Monday, January 16, 2017

Buys Ballot Law to find wind direction from isobars

Reading wind speed and direction from the lay of the isobars on a weather map is a basic skill in marine weather. We need it because surface analysis maps only contain spot winds from observations and forecast maps only include winds greater than 34 kts.  On other parts of both maps we are left to deduce the corresponding wind from the isobars alone.

The ubiquitous use of GRIB formatted weather forecasts has dampened the motivation to learn this skill because looking at one of these forecasts you can turn on and off wind and isobars at will to see the correlation, and if that is all we used we would not need to know more. But that is poor policy to rely on these GRIBs alone; for most effective analysis and forecasting we need to look at the actual maps made by the NWS, and to read these we need this skill.  Even with GRIBs at hand, it is valuable to see if the correlation makes sense or not.

The procedures are discussed in Modern Marine Weather and we have several videos on the subject as well.

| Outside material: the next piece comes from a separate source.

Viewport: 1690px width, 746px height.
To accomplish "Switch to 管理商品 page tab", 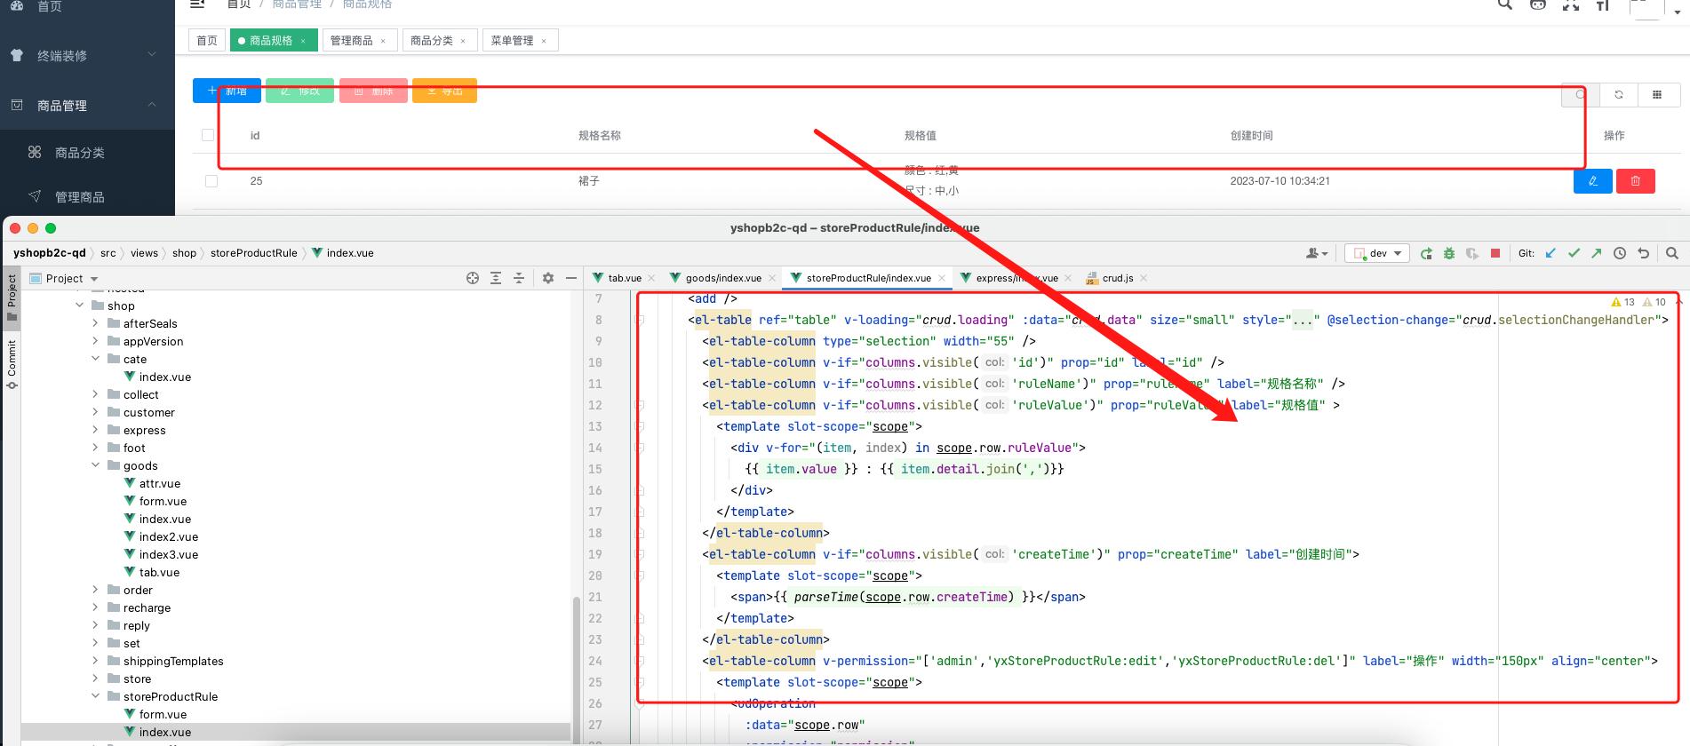I will coord(352,41).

The most challenging part is usually figuring the speed of the wind, which takes either tables or a formula (Section 2.4 in our text), on top of reading latitudes and distances carefully from the map.  The wind direction should in principle be easier to determine, but we have found there are still some cases where the in-principle easy solution can be evasive.

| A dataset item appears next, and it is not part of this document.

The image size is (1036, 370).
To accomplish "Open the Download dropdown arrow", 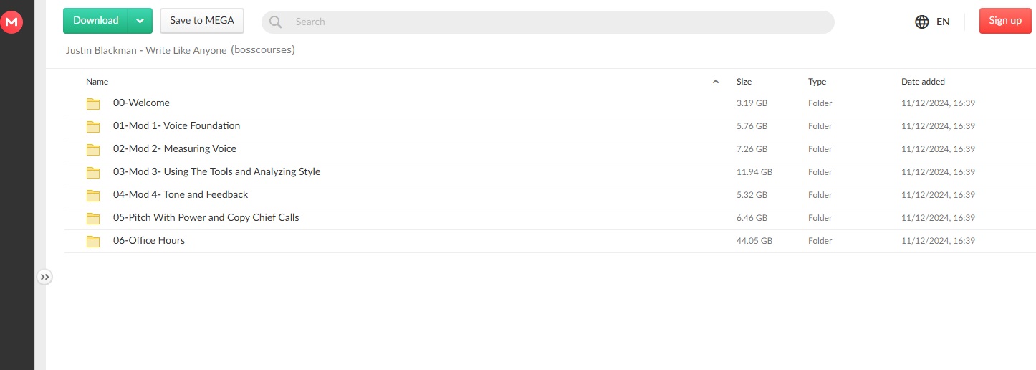I will tap(140, 21).
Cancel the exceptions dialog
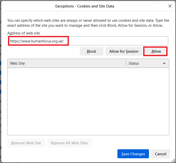This screenshot has height=163, width=176. pos(160,154)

Thus we take here an all new approach to resolving this that relies only on the Buys Ballot Law. This should work in all cases the same way.  Normally we started with the rule that wind flows (in the NH) clockwise around Highs and counterclockwise around Lows, and assumed that is all we need to figure the wind direction at any point on a map.  But when we do not know where the local Highs or Lows are located it could be distracting.

Here is the short depiction, followed by a (probably longer than needed) video showing it in action.


In the Southern Hemisphere, the wind circles the other direction so the hand are reversed... but don't even think about that now.





Here is then how you can follow up on choosing the wind direction more precisely.

(1) Plot the point you care about on the map.  

(2) Through that point sketch in a new isobar that is parallel to the isobars on either side.

(3) Draw a line through the same point that crosses your new isobar at an angle of about 20° pointing toward the lower pressure.

(4) That line is marking with the wind direction. (Put an arrowhead on the end of the line on the low pressure side.)








1 comment:

Anonymous said...

Thank you for this fabulous explanation, and for making the video while recovering from illness. I believe that you might want to add a correction to the video, as you said in the first few minutes that wind flows "into the high." Later, you say multiple times that wind flows "out of the high."